Brunner's book 'Stand On Zanzibar' won the 1969 Best Science Fiction Novel. It's set in the early 21st Century. He followed Toffler's ideas and it's scary how many things he got right.

[–] anon6789@lemmy.world 4 points 1 day ago

Stand on Zanzibar (1968) is set in 2010, at a time when population pressure has led to widening social divisions and political extremism. Despite the threat of terrorism, U.S. corporations like General Technics are booming, thanks to a supercomputer named Shalmaneser. China is America's new rival. Europe has united. Brunner also foresees affirmative action, genetic engineering, Viagra, Detroit's collapse, satellite TV, in-flight video, gay marriage, laser printing, electric cars, the de-criminalization of marijuana, and the decline of tobacco. There is even a progressive president (albeit of Beninia, not America) named "Obomi".

Have we ruled him out as a time traveler? 😆

I'll have to add this to my reading list. Thanks!

[–] Dagwood222@lemm.ee 5 points 1 day ago

The GOP decided that Monica's blue dress and Stormy Daniels should be part of every school kid's curriculum

Hayes ending reconstruction is one of the worst and possibly one of the most consequential decisions in the history of mankind.

[–] fluxion@lemmy.world 34 points 1 day ago

I declare him a loser here and now.

[–] solsangraal@lemmy.zip 16 points 1 day ago

better hope biden handles the violent mob correctly, instead of how it was responded to last time

[–] Rapidcreek@lemmy.world 13 points 1 day ago (1 children)

Early voting in the blue wall states is blocked for count until after precinct counts. So you will see early in the night, a mirage where perhaps Trump is up. This is when he'll say he won, but by early morning, and the early vote count, the story might change. However Florida does count its early vote first.

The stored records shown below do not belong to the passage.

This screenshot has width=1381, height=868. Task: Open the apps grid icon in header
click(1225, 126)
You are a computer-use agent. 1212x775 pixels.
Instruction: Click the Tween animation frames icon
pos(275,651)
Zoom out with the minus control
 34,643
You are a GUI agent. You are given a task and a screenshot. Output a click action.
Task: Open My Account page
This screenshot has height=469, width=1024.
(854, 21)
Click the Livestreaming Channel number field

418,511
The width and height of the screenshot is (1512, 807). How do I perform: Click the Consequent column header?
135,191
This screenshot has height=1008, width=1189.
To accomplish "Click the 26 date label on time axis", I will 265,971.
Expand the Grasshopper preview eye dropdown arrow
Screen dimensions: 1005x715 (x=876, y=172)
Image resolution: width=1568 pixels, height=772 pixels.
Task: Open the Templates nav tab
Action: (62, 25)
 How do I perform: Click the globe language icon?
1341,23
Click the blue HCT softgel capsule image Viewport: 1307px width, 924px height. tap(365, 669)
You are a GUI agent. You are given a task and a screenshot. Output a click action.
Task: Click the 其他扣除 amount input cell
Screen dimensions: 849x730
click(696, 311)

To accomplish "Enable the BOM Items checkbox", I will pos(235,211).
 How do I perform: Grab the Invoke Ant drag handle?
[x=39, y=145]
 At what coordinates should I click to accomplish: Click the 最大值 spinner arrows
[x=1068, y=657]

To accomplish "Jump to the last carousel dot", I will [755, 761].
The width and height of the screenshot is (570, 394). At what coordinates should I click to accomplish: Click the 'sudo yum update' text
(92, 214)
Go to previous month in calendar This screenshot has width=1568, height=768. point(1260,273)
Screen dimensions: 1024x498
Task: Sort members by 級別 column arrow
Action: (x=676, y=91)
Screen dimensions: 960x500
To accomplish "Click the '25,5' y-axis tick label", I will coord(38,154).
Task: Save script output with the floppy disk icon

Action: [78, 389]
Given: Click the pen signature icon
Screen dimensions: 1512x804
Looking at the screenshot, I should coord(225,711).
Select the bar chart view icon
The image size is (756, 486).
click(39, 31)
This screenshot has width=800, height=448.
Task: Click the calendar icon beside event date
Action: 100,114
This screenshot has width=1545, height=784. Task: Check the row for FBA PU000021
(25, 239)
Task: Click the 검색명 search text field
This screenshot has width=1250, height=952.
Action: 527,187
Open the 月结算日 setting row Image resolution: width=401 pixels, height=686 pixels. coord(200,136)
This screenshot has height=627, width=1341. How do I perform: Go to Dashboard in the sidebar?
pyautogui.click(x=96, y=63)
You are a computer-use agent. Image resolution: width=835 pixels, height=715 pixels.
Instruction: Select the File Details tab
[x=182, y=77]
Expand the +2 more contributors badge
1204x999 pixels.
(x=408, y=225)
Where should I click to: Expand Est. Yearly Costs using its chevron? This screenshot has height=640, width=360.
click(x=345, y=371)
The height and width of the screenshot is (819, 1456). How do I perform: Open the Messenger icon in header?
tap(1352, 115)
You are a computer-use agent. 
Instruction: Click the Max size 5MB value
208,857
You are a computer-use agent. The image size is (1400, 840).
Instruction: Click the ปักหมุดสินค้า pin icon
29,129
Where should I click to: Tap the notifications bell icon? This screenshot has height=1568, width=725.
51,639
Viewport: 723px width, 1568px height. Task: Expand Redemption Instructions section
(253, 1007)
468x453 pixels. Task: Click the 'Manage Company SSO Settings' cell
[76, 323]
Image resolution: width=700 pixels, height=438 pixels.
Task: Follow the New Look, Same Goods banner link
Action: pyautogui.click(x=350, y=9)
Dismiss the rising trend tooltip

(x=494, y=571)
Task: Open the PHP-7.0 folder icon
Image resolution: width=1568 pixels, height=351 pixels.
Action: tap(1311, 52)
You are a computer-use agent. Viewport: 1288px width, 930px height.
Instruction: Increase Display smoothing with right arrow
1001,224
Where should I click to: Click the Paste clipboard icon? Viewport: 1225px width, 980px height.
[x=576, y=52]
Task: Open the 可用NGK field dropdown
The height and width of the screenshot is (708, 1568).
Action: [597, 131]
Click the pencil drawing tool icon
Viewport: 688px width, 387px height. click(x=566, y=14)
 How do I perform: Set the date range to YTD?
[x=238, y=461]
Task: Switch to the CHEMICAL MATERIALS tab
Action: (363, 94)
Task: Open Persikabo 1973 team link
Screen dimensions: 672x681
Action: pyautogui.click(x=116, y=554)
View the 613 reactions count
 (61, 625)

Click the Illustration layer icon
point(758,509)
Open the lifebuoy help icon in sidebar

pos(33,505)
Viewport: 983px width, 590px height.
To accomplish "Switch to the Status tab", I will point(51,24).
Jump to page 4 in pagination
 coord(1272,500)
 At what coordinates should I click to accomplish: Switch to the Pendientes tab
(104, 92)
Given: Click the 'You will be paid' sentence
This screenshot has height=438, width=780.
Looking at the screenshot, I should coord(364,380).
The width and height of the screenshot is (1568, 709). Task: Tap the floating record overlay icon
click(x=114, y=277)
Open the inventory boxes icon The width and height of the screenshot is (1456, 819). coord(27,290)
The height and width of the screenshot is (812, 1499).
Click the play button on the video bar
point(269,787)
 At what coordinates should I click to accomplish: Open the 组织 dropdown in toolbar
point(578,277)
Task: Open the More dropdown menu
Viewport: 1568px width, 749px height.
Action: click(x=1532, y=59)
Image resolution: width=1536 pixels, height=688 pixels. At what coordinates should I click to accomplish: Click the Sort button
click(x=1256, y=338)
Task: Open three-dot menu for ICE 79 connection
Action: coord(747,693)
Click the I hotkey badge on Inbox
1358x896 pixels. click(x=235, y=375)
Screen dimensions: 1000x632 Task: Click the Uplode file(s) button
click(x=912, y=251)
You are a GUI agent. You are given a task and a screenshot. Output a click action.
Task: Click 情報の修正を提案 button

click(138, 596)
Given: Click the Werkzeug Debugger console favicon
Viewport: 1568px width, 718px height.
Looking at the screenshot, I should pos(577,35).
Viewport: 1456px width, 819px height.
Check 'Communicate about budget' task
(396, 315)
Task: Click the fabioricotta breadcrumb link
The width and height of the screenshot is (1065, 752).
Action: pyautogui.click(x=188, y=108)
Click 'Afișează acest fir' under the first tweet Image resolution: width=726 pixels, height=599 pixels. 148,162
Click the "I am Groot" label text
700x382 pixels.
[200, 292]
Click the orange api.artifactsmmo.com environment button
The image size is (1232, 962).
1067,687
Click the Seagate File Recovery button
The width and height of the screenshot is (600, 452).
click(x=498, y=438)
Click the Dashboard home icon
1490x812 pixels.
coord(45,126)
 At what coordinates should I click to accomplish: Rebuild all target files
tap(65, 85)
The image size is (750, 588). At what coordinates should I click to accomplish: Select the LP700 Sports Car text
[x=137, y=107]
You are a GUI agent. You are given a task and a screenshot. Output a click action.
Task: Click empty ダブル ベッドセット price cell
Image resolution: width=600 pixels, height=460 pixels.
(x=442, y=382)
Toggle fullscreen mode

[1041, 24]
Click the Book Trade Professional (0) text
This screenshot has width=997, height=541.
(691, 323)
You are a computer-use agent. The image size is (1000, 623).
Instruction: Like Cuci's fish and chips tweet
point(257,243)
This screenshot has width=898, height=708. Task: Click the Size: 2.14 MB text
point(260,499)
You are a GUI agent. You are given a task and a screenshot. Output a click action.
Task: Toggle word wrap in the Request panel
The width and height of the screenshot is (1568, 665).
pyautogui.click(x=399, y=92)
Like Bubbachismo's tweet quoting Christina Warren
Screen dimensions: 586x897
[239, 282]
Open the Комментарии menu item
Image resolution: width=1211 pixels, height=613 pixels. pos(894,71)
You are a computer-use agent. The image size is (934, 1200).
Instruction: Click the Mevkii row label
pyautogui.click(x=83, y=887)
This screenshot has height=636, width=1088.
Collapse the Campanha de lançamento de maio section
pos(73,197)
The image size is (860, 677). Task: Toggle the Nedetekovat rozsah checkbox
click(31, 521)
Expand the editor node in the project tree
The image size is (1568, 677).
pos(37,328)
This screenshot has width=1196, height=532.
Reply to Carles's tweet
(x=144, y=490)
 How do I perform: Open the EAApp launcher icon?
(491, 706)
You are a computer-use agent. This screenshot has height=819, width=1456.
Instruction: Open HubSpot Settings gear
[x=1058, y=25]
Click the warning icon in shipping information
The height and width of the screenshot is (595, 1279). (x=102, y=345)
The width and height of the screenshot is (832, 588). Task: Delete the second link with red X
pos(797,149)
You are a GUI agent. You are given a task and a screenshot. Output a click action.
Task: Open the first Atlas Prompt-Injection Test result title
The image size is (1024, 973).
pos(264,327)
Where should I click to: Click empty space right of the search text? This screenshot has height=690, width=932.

[–] MirthfulAlembic@lemmy.world 7 points 1 day ago

The red mirage/blue shift will probably be much smaller than prior elections, since it seems Trump supporters are using early or mail in voting more than before. The splits by party for these methods are smaller so far this year.

[–] Antiproton@programming.dev -1 points 1 day ago (3 children)

Trump can declare whatever he wants. No one is going to listen to him.

[–] AA5B@lemmy.world 16 points 1 day ago (1 children)

They will. This is the entire reason for the attempted coup last time. Trump was up early, declared victory, then absentee ballots were counted and …. It must be fraud

[–] AmidFuror@fedia.io 11 points 1 day ago
  • Absentee ballots tipping election to Biden = fraud
  • Trump telling Georgia Sect. of State to "find" votes putting Trump over top = official act immune from prosecution
[–] HeadfullofSoup@kbin.earth 17 points 1 day ago

That's the problem a LOT of people listen to him now and will when he try to cheat and declaring victory really early is only one of those try

[–] LovableSidekick@lemmy.world 5 points 1 day ago* (last edited 1 day ago)

His fans will listen, and that's the plan. He did this in 2016 and 2020 - declare victory during the "red mirage" portion of the evening, when he'll probably be ahead, because Republicans tend to live in low-population areas that finish their counting early because they have fewer ballots. This is a well known phenomenon on national election nights. Democratic votes tend to come in later, because more democrats live in larger urban areas that take longer to count. After Trump declares victory based on these early returns, his fans will go to bed happy. Then when all the votes are in and it turns out he lost, they'll "know" the election was stolen because in their minds they already "saw" him win.